Text extract
::::::
|Senators forward prospect Jean-Gabriel Pageau is determined to land a spot with the AHL's Binghamton Senators this fall (Ottawa Senators Hockey Club).
Jean-Gabriel Pageau believes it's time.
Time to leave junior hockey behind him and make the big leap to the Binghamton Senators and the American Hockey League.
"That's my goal," the 5-9, 164-pound Gatineau native said with an eye toward the coming season. "I want to be in Bingo and help the team win. For me, it's my personal goal. I'm going to work hard this summer to make sure that goal is going to be achieved."
The 19-year-old centre is still age eligible to return to the Chicoutimi Sagueneens of the Quebec Major Junior Hockey League in the fall — he doesn't turn 20 until Nov. 11 — but the Senators are going to at least give him a shot at landing a spot on the B-Sens roster for 2012-13.
It's no small leap, to be sure.
::::::
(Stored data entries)
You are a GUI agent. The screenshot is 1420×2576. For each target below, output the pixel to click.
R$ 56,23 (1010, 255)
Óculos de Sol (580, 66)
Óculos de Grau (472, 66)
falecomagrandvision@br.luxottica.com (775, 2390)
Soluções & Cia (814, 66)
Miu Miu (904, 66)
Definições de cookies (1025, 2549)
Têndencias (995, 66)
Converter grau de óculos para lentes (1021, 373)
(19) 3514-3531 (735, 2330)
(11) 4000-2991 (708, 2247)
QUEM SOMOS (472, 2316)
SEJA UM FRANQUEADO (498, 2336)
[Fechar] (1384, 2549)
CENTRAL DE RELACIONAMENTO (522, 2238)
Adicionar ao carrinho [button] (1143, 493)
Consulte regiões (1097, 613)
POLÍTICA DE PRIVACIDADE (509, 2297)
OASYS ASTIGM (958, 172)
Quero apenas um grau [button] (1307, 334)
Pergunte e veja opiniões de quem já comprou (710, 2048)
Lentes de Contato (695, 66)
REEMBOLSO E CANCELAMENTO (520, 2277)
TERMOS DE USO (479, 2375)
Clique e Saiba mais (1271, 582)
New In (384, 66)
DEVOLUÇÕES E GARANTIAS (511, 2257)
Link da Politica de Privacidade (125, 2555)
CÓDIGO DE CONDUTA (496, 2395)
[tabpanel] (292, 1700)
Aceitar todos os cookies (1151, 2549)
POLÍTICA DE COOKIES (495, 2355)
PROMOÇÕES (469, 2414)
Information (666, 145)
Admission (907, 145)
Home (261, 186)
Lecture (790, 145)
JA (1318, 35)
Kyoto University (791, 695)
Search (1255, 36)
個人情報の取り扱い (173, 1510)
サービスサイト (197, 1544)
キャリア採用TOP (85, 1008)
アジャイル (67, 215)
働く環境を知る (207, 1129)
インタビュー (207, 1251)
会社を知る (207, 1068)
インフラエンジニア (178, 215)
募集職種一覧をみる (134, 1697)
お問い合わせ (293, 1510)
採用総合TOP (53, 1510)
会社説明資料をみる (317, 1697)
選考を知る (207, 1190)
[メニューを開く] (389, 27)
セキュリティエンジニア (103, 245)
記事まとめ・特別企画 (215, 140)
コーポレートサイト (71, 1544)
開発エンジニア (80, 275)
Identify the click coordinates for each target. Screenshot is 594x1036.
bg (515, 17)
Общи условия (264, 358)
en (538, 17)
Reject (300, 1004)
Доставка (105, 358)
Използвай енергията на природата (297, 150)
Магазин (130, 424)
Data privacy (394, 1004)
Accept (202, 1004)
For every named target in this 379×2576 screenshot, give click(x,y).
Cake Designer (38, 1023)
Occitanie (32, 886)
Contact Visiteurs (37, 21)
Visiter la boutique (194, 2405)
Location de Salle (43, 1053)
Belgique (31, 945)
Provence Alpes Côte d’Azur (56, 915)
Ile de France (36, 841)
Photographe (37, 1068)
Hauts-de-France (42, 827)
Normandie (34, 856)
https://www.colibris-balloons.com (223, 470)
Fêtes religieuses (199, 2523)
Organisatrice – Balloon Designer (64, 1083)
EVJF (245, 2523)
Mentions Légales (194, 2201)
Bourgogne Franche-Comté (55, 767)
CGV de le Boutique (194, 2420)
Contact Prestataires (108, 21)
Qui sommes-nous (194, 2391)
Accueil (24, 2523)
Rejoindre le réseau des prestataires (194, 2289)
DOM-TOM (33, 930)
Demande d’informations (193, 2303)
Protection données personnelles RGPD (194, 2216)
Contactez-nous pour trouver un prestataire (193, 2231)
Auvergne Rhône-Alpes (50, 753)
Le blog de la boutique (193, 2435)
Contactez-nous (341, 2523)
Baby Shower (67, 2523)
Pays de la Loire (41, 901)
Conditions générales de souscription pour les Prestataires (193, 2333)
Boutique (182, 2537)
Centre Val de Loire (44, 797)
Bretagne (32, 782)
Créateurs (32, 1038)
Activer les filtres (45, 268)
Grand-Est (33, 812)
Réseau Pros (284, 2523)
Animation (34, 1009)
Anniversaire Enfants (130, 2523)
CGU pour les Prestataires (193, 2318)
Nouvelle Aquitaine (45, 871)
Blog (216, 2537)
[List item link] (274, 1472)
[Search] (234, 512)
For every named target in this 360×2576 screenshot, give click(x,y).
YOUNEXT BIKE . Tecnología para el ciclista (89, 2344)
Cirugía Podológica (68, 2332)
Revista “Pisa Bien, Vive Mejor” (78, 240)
::::::
Your tasks
1. Answer these questions using the Pageau article:
(a) Which city is Pageau from?
(b) Which junior team could he still return to in the fall?
(c) On what date does he turn 20?
2. Retype the passage of the Pageau article that starts with "Time to leave" and goes on through "to be sure.".
3. Continue the Pageau article from its last sentence.

Responses to the exercise
1.
(a) Gatineau
(b) The Chicoutimi Sagueneens of the Quebec Major Junior Hockey League
(c) Nov. 11

2.
Time to leave junior hockey behind him and make the big leap to the Binghamton Senators and the American Hockey League.
"That's my goal," the 5-9, 164-pound Gatineau native said with an eye toward the coming season. "I want to be in Bingo and help the team win. For me, it's my personal goal. I'm going to work hard this summer to make sure that goal is going to be achieved."
The 19-year-old centre is still age eligible to return to the Chicoutimi Sagueneens of the Quebec Major Junior Hockey League in the fall — he doesn't turn 20 until Nov. 11 — but the Senators are going to at least give him a shot at landing a spot on the B-Sens roster for 2012-13.
It's no small leap, to be sure.

3.
"He's just got to prove that he can make the jump," said Randy Lee, the Senators' director of hockey operations and player development. "It's a huge jump — we always say they've got to respect that jump to the American league — and he's got to prove he can make that jump and sort through the competition.
"Other guys ahead of him on the depth chart have got that one year (of pro) experience."
While Pageau is used to being a prime-time performer — he totalled 32 goals and 65 points in 46 games last season with the Sagueneens and Gatineau Olympiques, and added another 14 points in 16 playoff games with Chicoutimi — Lee said it'll be a battle for him to gain such a prominent role out of the gate with the B-Sens and new head coach Luke Richardson.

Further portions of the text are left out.